For anyone who grew up or has lived in Australia, the current property market feels very expensive. I recently made aware of a house being sold for AUD 10 million is a small seaside town of Mollymook (15 Shipton Crescent) which is basically a 3-hour drive from either Sydney or Canberra. Population of Mollymook and nearby Ulladulla is maybe 50,000 people. While Mollymook beach is lovely, Australia has many lovely beaches, making this price very hard to understand. The problem is that when we look at big macro indicator of OECD house price to income ratios from the 1970s, we are confronted with the idea not that how expensive Australian property is now, but how cheap it was in 1990s. The real conclusion seems to be that since 2000, property markets have become globalised, and cheap markets like Australia have been pushed up to world prices. This makes more sense to me. It is surprisingly difficult to be bearish on a single housing market such as Australia without getting bearish on all of them.

The differences in house prices are direct reflection of differing interest rates. While most investors talk of very high interest rates in the 1970s, Australian interest rates remained high until the early 1990s (Paul Keating’s “the recession we had to have”). The conclusion that since 2000 we have been living in an era of globalised interest rates and globalised property market is hard to shake.

My base view is that inflation is returning as policy makers are forced to make policy pro labour instead of pro capital. And this will be a globalised event. Instinctively we believe higher interest rates implies lower property prices. But in an age of rising incomes (ie pro labour policies) property prices are unlikely to fall. Using the Federal Reserve Net Worth index, we can see that despite it feeling like house prices have risen a lot in the last 20 years or so, they are nothing like the increase we saw during the pro labour period from 1950 to 1980.

In a pro labour period, interest rates rise to try and restrain growth, not support it.
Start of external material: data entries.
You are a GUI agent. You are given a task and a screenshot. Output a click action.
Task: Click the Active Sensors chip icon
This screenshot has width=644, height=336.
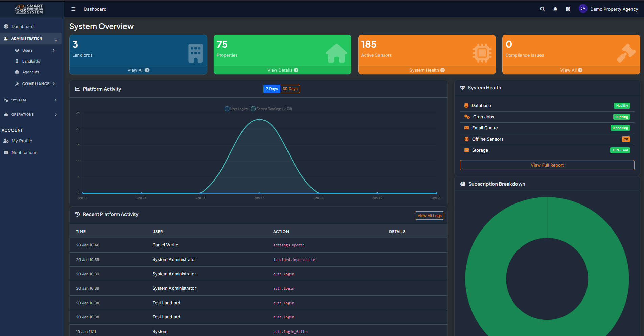[482, 53]
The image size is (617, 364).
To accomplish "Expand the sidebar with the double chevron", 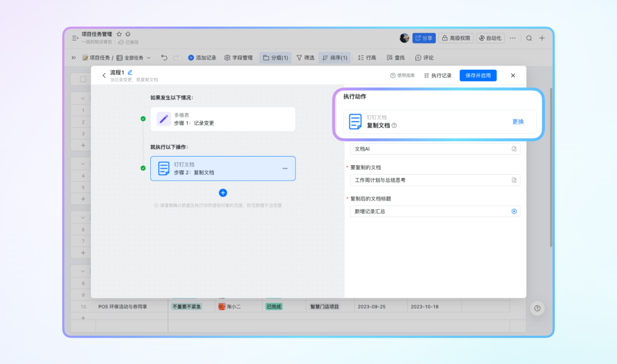I will pos(74,58).
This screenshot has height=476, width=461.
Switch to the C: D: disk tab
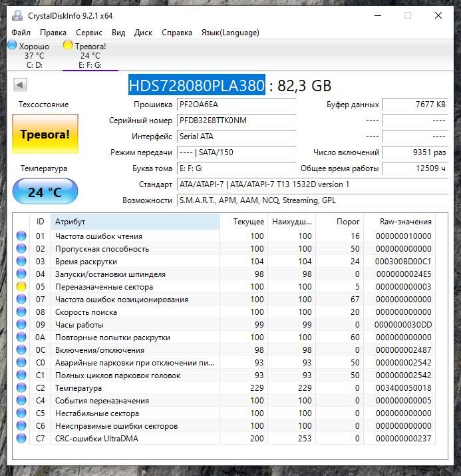[x=35, y=55]
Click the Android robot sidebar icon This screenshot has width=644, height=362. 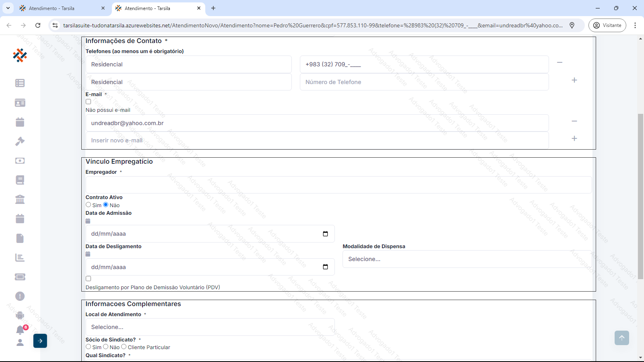coord(20,315)
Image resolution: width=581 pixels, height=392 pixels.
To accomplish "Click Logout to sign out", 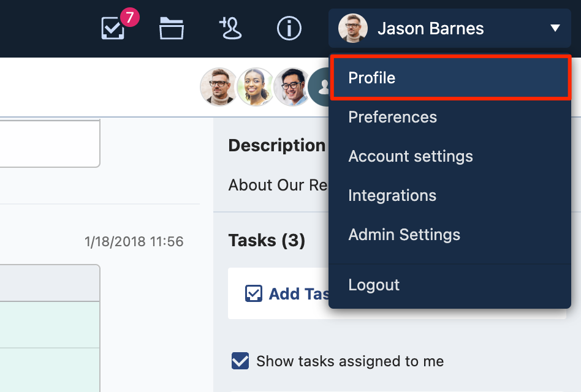I will click(374, 284).
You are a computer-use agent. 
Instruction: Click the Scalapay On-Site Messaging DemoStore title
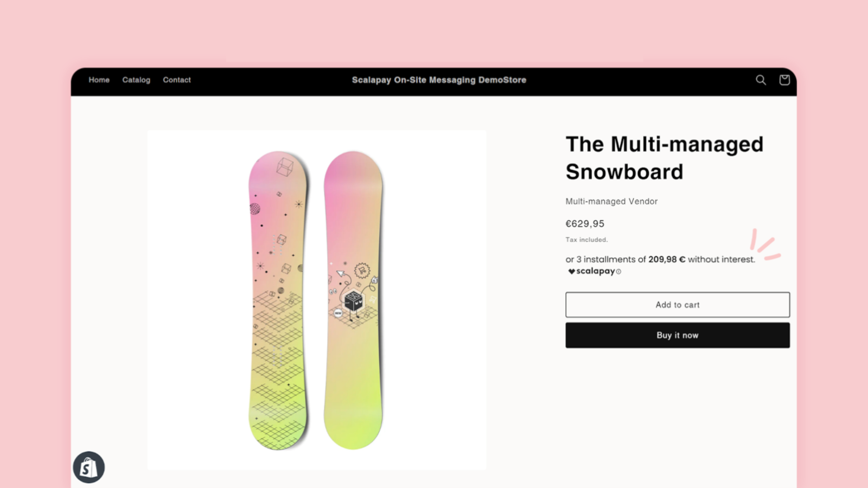439,80
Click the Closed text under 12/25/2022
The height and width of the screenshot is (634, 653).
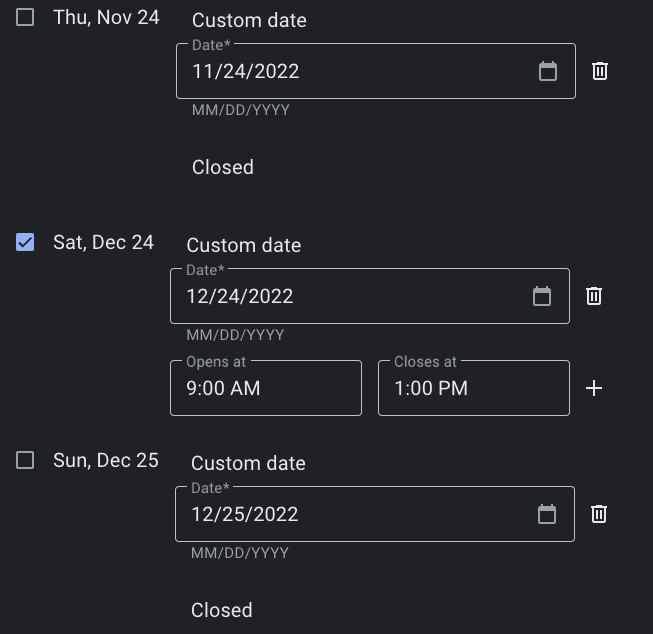click(222, 610)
It makes me suspect that banks are not a good inflation trade. If I look at the long-term performance of two key Australian banks, WestPac and ANZ, what is surprising is how much they have underperformed Australian property over that time. From 1974 to 2022, most Australian property has probably risen 50 times. Banks have paid out dividends, but property also pays rent, so I will ignore both for simplicity.

What does it all mean? In a pro labour world, avoid financial assets, and buy real assets like land and commodities. Banks are likely to relatively underperform. Or in a pro-labour world, rich people are really going to struggle to find strategies that generate “real” returns.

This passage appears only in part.